Phenothiazine-based porous organic polymers with high sensitivity and selective fluorescence response to mercury ions

• Published in: Journal of solid state chemistry Vol. 315; p. 123522
• Main Authors: Wang, Hongyu, Qiu, Na, Kong, Xiangfei, Hu, Zhenguang, Zhong, Fuxin, Tan, Haijun
• Format: Journal Article
• Language: English
• Published: Elsevier Inc 01.11.2022
• Subjects: Fluorescence response; Mercury ion detection; Phenothiazine; Porous organic polymer; Porous organic polymer; Mercury ion detection; Fluorescence response; Phenothiazine
• ISSN: 0022-4596; 1095-726X
• DOI: 10.1016/j.jssc.2022.123522

A new Porous Organic Polymer (POP), termed CTF-PTZ, was synthesized through polymerization of 10-methyl-10H-phenothiazine-3,7-dicarbonitrile in the presence of trifluoromethanesulfonic acid catalyst.

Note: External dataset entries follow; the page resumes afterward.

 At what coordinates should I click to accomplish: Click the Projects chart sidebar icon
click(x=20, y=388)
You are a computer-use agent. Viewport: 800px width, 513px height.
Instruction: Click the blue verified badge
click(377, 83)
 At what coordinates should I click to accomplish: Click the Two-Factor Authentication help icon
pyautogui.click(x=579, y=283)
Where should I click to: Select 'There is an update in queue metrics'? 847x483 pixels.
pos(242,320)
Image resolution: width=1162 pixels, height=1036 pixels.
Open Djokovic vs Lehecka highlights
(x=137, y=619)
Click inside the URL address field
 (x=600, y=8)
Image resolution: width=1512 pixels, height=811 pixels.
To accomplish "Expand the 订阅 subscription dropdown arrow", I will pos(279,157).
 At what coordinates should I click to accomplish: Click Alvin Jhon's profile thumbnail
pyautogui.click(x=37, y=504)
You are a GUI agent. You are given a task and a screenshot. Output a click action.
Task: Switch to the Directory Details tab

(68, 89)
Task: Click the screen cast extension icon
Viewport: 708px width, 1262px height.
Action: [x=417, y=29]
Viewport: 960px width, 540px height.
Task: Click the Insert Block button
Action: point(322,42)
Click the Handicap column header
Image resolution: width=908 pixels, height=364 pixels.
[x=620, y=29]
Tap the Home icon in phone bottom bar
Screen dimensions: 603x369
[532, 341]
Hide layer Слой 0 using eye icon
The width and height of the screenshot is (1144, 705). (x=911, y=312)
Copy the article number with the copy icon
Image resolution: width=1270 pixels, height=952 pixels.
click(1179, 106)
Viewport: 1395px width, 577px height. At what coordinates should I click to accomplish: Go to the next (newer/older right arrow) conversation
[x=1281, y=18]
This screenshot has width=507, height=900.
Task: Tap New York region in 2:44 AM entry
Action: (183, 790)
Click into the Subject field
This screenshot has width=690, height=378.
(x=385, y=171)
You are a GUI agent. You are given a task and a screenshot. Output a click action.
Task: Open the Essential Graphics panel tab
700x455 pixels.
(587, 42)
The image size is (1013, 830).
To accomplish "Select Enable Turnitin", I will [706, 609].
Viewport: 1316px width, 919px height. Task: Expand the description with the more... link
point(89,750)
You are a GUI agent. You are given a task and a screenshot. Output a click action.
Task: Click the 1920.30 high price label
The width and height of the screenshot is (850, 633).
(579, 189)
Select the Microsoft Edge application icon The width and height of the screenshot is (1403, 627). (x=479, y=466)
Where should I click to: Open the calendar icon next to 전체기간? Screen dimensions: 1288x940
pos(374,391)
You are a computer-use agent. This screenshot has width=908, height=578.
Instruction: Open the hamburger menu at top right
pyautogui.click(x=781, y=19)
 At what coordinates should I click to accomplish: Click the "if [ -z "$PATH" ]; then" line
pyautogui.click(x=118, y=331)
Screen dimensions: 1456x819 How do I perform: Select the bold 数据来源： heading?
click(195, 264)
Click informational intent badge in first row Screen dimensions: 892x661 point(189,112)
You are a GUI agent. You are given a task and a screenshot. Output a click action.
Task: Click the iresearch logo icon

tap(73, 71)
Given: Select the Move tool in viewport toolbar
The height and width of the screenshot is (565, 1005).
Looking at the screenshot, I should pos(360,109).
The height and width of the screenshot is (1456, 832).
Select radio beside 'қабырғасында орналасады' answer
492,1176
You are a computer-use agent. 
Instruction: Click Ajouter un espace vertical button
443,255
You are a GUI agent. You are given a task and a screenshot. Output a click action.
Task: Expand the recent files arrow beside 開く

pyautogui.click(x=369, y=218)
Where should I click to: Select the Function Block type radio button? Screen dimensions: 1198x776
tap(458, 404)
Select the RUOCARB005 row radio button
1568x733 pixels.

Owing to the richness of heteroatoms such as N and S atoms in its molecular structure, the fluorescence response of CTF-PTZ to metal ions was studied, and it was found that CTF-PTZ had a specific fluorescence response to Hg2+. Thus, high selectivity in fluorescence responsiveness to Hg2+ of CTF-PTZ was revealed and the detection limit of it was up to be 2.09 ​× ​10−7 moL·L−1, which was found by fluorescence spectroscopy titration and fluorescence competition experiments. We successfully demonstrated that the fluorescence responsive POP material provides the promising potential for Hg2+ detection. The TOC figure means that the fluorescence intensity of the CTF-PTZ in DOX solution decreases with the increase of mercury ion concentration, and can be directly observed with naked eye. To visually display the internal structure of CTF-PTZ, we also include its molecular structure. After that, the detection limit of mercury ions was calculated to be 2.09 ​× ​10−7 ​mol ​L−1 ​by titration experiment. [Display omitted] •A novel phenothiazine-based porous organic polymer (CTF-PTZ) was successfully prepared.•Fluorescence-selective polymer was synthesized by using low-cost materials under mild conditions.•CTF-PTZ has a specific fluorescence response to Hg2+ and the detection limit of it was up to be 2.09 ​× ​10−7 moL·L−1.